List of tasks
1 > Please edit the private-schools column between "They are in" and "study only grudgingly.", inclusive, and give that passage again with "special pleading" changed to "self-serving lobbying".
2 > Answer these questions from the private-schools column:
(a) Besides cake decoration, which two vocational courses are mentioned?
(b) What was founded in London in 1828?
(c) Until the 19th century, which subjects counted as the only fit ones for university study?

Extracted text
————————

Less icing on the cake for private schools
The heads - or at least the Independent Schools Joint Council that speaks on their behalf - are in a fury because they no longer come top of the secondary-school league tables. This, they argue, is unfair because schools are now allowed to count pupils' success in vocational exams. They picked out cake decoration for particular scorn but would no doubt be equally dismissive of courses in plumbing or electrical maintenance. They believe the league tables should count only exams in academic subjects such as English literature and physics, "on whose importance", a spokesman said, "everyone is agreed".
I imagine this spokesman, as he drives home of a winter evening, worries not about burst pipes, but about being confronted with a particularly impenetrable chapter from Finnegan's Wake. I think of him going to the Yellow Pages in a desperate search for literary scholars, and being upset when he finds only long lists of unimportant plumbers.
Fee-charging schools regard it as their divine right to top the exam results' tables and to take the lion's share of Oxford and Cambridge places. If they fail, they cry foul: the marking must have been rigged, the state schools must be promoting soft options, or doctrinaire Marxist dons must be penalising applicants for their posh accents. You can't blame them.
They are in business and, if state schools got ahead, the customers would ask why they are paying fees at all.
But I hope this special pleading is ignored. I hope particularly that we can drop the idea that vocational subjects are less important or demanding than pure academic subjects. The English elite has always tried to maintain a very narrow definition of what is worth learning, and has admitted the value of new areas of study only grudgingly.
Until the 19th century, theology, classics, mathematics and medicine were regarded as the only fit subjects for university study. Modern foreign languages, English literature, and law were not taught at universities until after the foundation of University College London in 1828. Until well into the 20th century, most fee-charging schools would have no truck with science. Engineering struggled to win acceptance at Oxford and Cambridge.

————————

Data shown
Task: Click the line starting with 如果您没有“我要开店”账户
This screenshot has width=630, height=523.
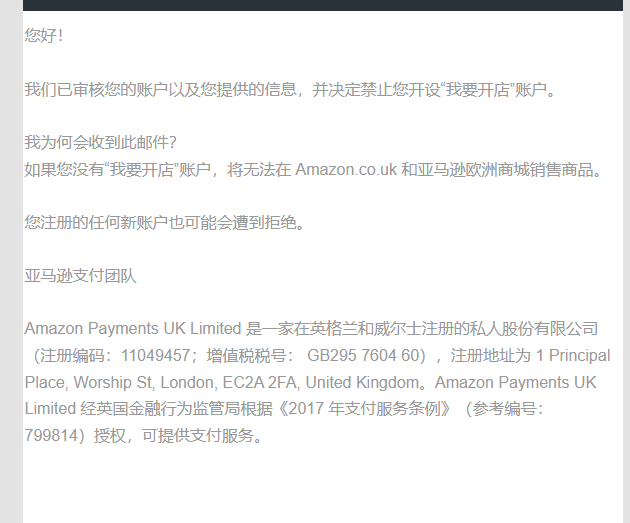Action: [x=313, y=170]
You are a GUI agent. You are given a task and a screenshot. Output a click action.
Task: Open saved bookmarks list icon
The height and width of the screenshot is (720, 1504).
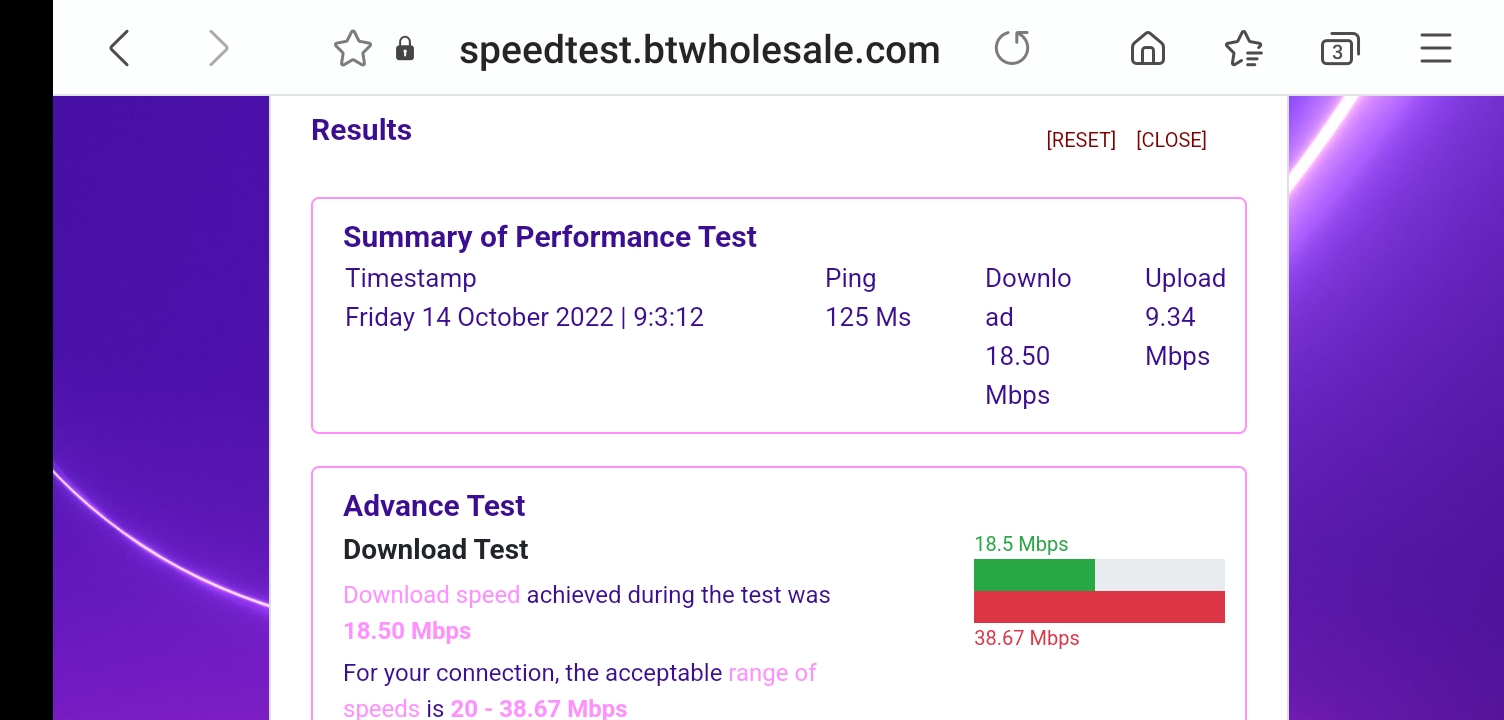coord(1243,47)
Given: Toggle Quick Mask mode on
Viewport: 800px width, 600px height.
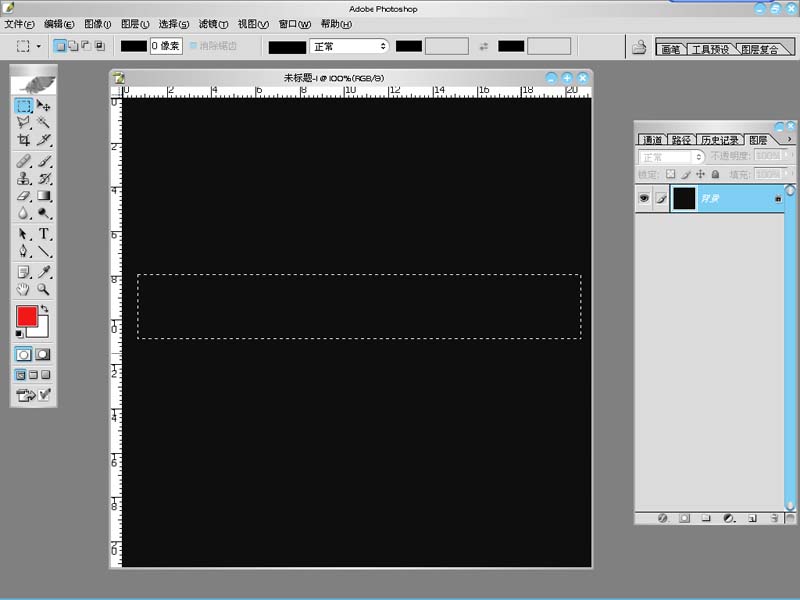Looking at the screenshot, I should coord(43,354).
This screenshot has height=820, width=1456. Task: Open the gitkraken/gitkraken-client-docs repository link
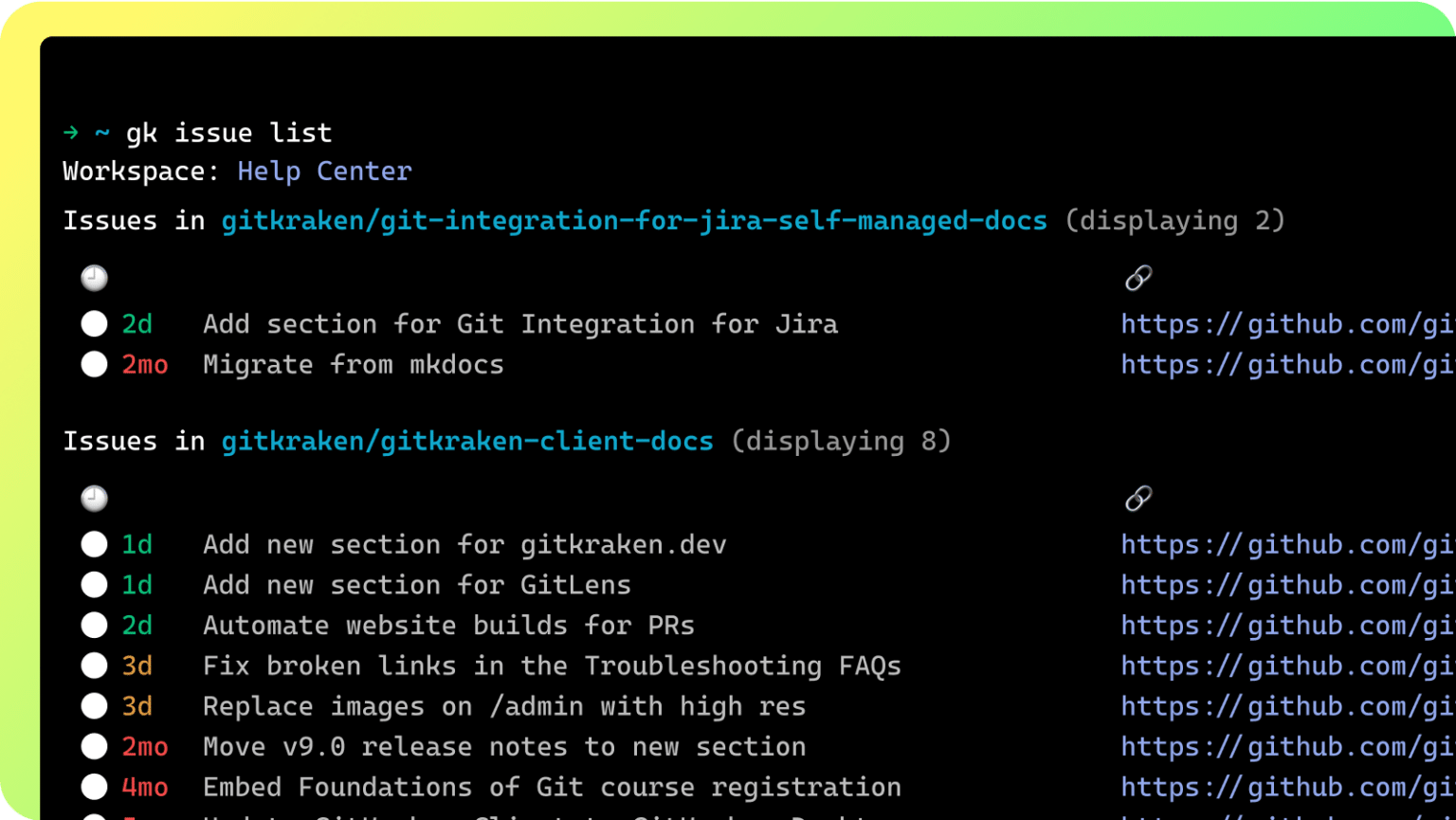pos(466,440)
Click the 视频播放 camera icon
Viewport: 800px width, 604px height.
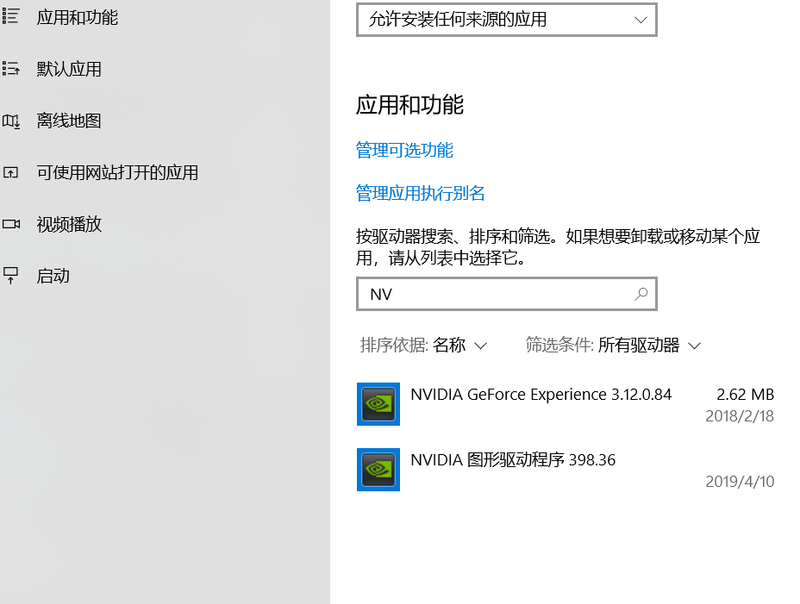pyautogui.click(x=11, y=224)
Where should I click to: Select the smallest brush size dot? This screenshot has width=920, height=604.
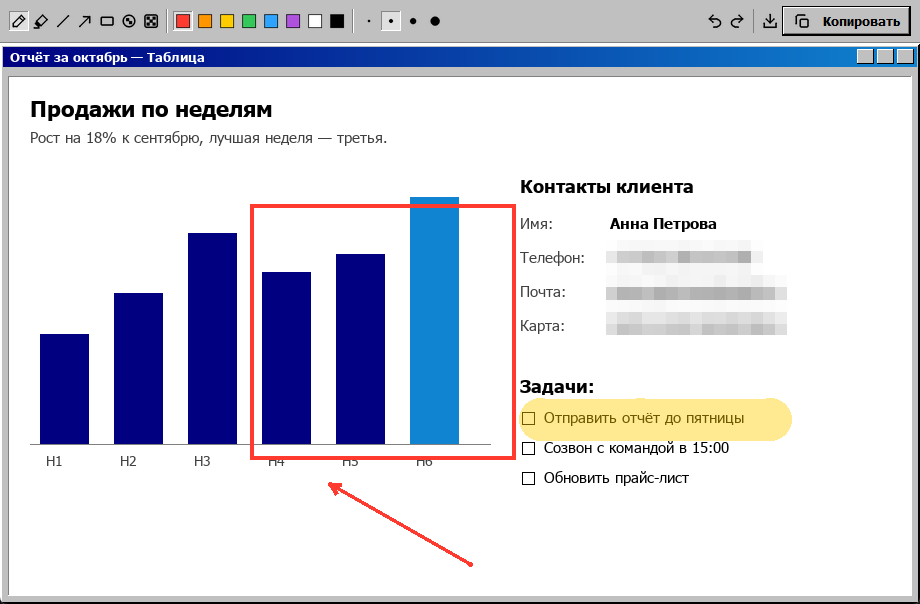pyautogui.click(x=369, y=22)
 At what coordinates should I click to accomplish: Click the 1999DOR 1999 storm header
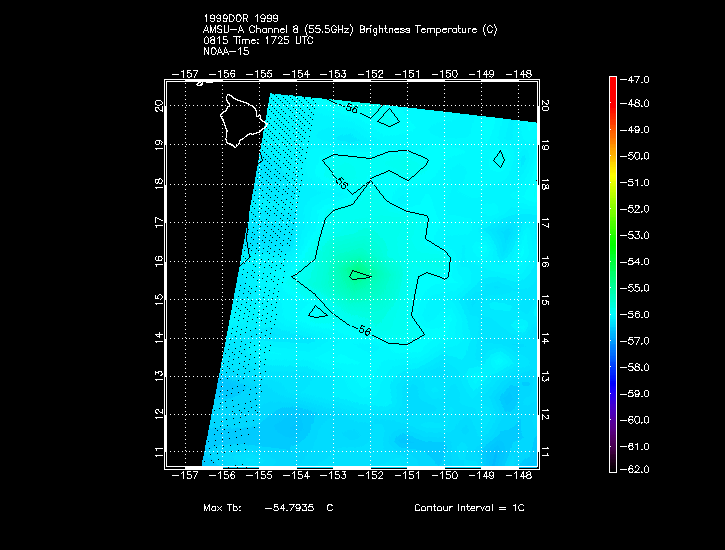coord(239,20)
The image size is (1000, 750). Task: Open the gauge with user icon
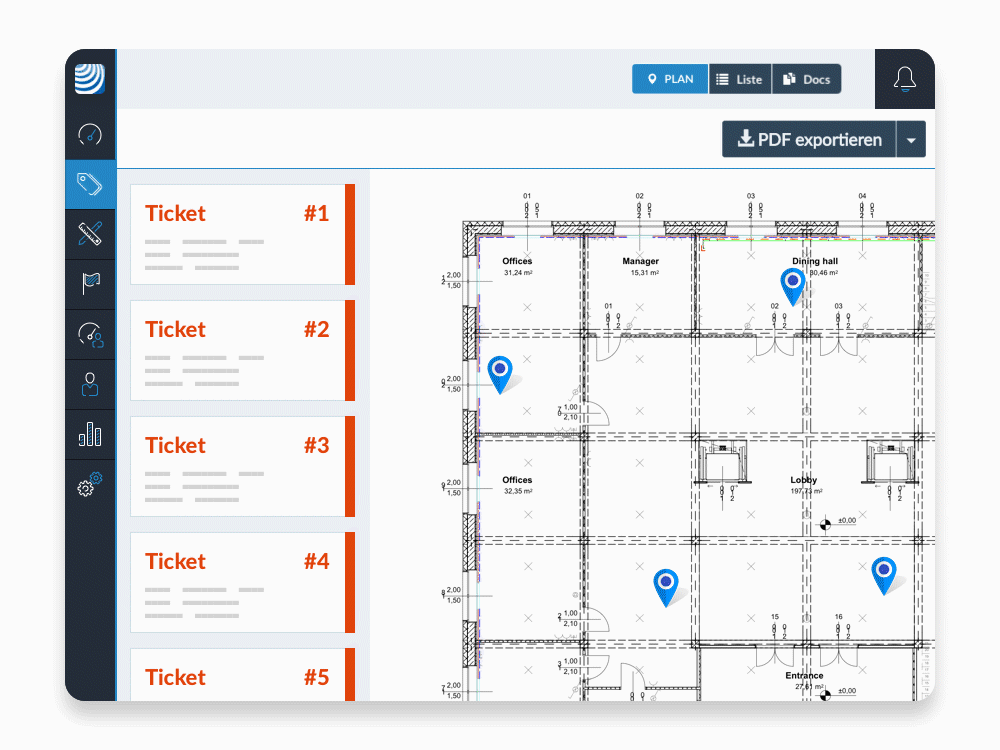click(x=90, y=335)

————————

Task-by-task answers
1 >
They are in business and, if state schools got ahead, the customers would ask why they are paying fees at all.
But I hope this self-serving lobbying is ignored. I hope particularly that we can drop the idea that vocational subjects are less important or demanding than pure academic subjects. The English elite has always tried to maintain a very narrow definition of what is worth learning, and has admitted the value of new areas of study only grudgingly.

2 >
(a) Plumbing and electrical maintenance.
(b) University College London.
(c) Theology, classics, mathematics and medicine.